Beaches, a medieval city centre, a marina and one of the best Italian grottos... but Alghero is also about food and the 'aragosta alla catalana', a celebrated lobster dish
It’s Catalan, it’s Italian. But, most of all, Alghero is Sardinian in every aspect. This coastal city in northern Sardinia, facing Spain, is an old seaside resort, once home to royals and dignitaires, now mainly to backpackers and cheap-flight travellers. But visiting Alghero is always ‘posh’, due to its glamorous allure, its vibrant nightlife and a lot of things to do.
Landing at Fertilia airport, the scenery is already stunning. As I touch down in Sardinia wonderful beaches welcome me, olive trees make this land green and bright, and the Capo Caccia promontory looks like a Brazilian landscape, like somewhere in Rio de Janeiro.
The first day, I visit the medieval city center. You can explore the old town walls which provide stunning views towards Capo Caccia and stroll around the narrow lanes of the old town. I return here in the evening, as the west-facing direction of Alghero offers wonderful sunsets. Seagulls squark, the waves gently lap at the coast – it’s a feast of sounds, not only of light and fresh air.
Piazza Civica, the old square, contains a number of boutiques and restaurants. Here, at the Palazzo d’Albis, the Holy Roman emperor Charles V delivered a speech to the townspeople before leaving Sardinia to fight the Turks in Africa.

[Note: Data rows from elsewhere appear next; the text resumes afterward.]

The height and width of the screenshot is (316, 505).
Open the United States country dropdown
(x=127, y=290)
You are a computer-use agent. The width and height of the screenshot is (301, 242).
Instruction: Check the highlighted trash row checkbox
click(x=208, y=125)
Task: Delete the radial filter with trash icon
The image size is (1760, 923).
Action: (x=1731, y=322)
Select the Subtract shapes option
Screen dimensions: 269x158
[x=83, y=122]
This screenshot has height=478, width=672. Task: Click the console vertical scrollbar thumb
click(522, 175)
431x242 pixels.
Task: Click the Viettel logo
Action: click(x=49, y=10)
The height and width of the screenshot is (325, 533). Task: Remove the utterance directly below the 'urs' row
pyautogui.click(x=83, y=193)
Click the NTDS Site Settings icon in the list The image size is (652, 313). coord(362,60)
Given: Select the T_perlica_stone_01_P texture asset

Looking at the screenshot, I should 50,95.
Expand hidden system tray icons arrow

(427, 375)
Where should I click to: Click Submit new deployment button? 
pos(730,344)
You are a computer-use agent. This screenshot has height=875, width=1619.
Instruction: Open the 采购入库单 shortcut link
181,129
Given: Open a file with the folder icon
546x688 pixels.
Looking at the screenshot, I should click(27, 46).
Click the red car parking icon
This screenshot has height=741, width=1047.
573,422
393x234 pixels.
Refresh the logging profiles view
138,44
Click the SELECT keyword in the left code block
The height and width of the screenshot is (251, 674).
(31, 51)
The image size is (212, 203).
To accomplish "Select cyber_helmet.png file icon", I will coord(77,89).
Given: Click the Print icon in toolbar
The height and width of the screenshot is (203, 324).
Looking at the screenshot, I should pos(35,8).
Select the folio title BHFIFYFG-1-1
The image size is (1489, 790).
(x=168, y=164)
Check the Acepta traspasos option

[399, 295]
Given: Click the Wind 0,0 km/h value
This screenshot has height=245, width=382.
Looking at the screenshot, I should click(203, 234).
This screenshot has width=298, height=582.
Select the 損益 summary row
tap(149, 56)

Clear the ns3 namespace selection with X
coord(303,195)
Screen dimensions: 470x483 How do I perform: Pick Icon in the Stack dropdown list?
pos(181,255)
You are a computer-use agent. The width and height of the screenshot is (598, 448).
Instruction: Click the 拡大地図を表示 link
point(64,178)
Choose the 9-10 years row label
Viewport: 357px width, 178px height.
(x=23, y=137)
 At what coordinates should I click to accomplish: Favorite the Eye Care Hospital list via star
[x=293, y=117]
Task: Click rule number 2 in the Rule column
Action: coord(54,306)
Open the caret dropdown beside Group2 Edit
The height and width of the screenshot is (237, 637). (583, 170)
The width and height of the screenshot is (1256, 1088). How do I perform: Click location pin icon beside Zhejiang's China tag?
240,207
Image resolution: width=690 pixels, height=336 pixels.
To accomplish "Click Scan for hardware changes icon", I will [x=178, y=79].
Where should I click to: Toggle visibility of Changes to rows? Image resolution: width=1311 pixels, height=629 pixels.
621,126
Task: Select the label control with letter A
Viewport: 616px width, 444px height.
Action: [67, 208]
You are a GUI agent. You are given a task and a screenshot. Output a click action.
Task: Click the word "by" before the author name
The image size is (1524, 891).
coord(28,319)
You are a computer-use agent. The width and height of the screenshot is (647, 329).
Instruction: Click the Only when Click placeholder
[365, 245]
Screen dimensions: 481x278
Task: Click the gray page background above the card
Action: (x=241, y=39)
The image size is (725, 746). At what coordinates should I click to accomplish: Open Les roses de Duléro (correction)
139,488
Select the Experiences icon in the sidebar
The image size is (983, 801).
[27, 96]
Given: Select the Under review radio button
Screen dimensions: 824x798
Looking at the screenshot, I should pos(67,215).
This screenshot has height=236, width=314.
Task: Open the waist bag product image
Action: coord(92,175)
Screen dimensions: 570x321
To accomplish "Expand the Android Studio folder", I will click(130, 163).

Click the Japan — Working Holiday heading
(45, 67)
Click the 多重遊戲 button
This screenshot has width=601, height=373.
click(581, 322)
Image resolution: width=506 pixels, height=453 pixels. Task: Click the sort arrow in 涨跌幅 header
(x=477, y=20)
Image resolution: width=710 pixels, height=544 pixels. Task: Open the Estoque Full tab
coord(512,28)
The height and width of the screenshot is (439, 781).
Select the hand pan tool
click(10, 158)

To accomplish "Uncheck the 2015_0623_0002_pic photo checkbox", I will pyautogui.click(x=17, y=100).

Then, the Santa Maria Cathedral, dating back to the 14th century, is a triumph of Catalan style. In fact, this city is a Catalan ‘island’ in Sardinia. Around 5,000 people still speak Catalan and Alghero is more closely linked in terms of culture and society to Barcelona than to the rest of Sardinia.
But, as I notice, Alghero’s food, faces, mood and lifestyle are strictly Sardinian. This is the Italian island’s most diverse city. And that’s why Scandinavians, English and Germans have decided, long time ago, that this is a perfect place for a holiday.
Before dinner, I decide to spend some time on the city beach, just north of the Marina, which has some incredible yachts moored up. This white sandy strip offers bright colors, the sea is incredibly blue and a nearby ‘pineta’ – pine wood – is a perfect place to relax and to fight the heat.
Now, I’m hungry. Alghero is renowned for its fresh fish and seafood and this can be seen at one of the many restaurants in the old town. As it’s a Catalan city, it’s no surprise to read many of the menus are offering paella and other Catalan dishes. But I decide to go to a real Sardinian place, Trattoria Cavour.
It is located on the street of the same name, set a few yards from the old town ramparts. The small comfortable dining room is a good place for savoring the selection of Sardinian meat and fish specialities. I try ‘aragosta alla catalana’, lobster in the Catalan style. Onions, tomato, herbs… something that, despite the name, is truly Sardinian.
The following day, I decide to visit the surrounding area. The most famous sight is certainly the cave complex of Grotta del Nettuno – Neptune’s Grotto. It is one of the most breathtaking in Italy. I decided to come here by ferry, a short journey from the city harbor. It’s a good choice, as the cliffs are wonderful and can be fully enjoyed only by the sea.
After the grotto, I go to Argentiera, a stunning example of industrial archeology in Sardinia. Here, every year, a local association organizes a literature festival. But at other times, you can only hear the sound of the wind and the sea. ‘Argentiera’ means ‘the place of silver’. But the experience is really golden.
Now it’s time for another beach. I head to Porto Ferro, one of the wildest beaches in Sardinia. Nearby there’s the only natural lake on the island, the Lago Baratz, where birds and fish make the large pond a biodiversity ‘champion’.
Finally, I return to the city, just to enjoy an ‘aperitivo’, an Italian combination of drinks and food at the right price. Another sunsets awaits for me. Another explosion of colors, sounds and sea breeze.
Getting there: Fertilia airport is served by several companies. Direct flights are available from the rest of Italy, Stockholm, London and Dublin.
Sleeping: Try the Hotel Villa Las Tronas, a 19th century art nouveau villa that was once a holiday home for Italian royalty. Rooms are expensive, but they are worth their price. Villa Las Tronas, Lungomare Valencia 24, +39 079 981 818
Eating: The city centre hosts a lot of restaurants and ‘trattorias’. We tried Trattoria Cavour.
Gay life: Some bars and cafes, in summer, host drag queen shows. The gay beach is at Porto Ferro, north of the city, and is also popular with nudists.